Lol....true about the Porter boys. I guess that's what makes me like them though...they are genuine, even if stupid. 

Charlotte is mostly genuine too, but she has been known to deceive as well. Mostly she's just used by someone else to get what they want and I feel sorry for her.

I kinda want to like TRET too, but sometimes she just makes me mad. But in her shoes I suppose I can see why she does some of the things. TRAC uses her so much to get what she wants.


----------



## bordercollielady (Nov 21, 2008)

I still enjoy Nolan - but I preferred his story line last season.


----------



## Harriet Schultz (Jan 3, 2012)

It almost seems like the writers have lost sight of the original premise and are now floundering. Did they think this show would only run for one season and have invented nonsensical plot lines to keep the story afloat? As a writer, my feeling is that they're going with their first draft without re-reading to see if page 300 has anything to do with a situation they created on page 50. When viewers/readers stop caring about the characters, you're in trouble.

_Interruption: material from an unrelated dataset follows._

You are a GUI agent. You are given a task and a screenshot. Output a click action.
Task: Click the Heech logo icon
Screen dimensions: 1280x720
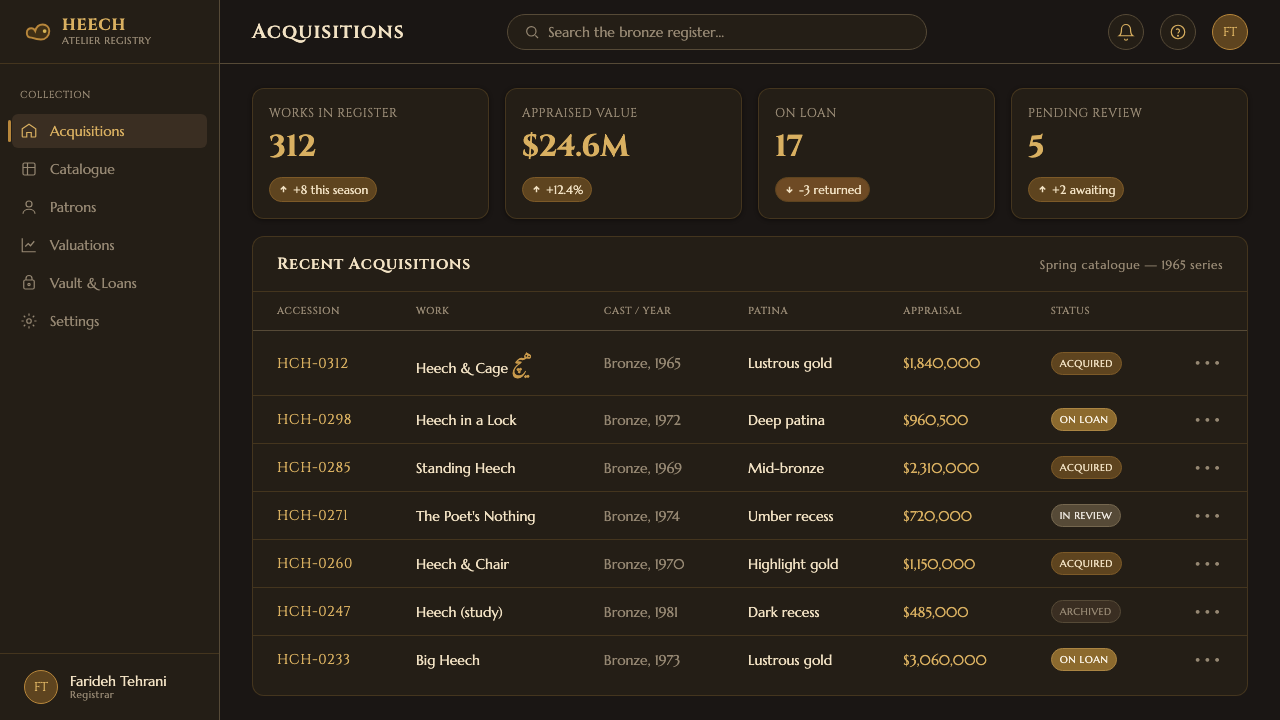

This was my absolute favorite show last year (aside from Castle, which has continued to be good), but so far this year is a disappointment. Blame the writers.


----------



## Kristan Hoffman (Aug 6, 2009)

Harriet Schultz said:


> It almost seems like the writers have lost sight of the original premise and are now floundering. Did they think this show would only run for one season and have invented nonsensical plot lines to keep the story afloat? As a writer, my feeling is that they're going with their first draft without re-reading to see if page 300 has anything to do with a situation they created on page 50. When viewers/readers stop caring about the characters, you're in trouble.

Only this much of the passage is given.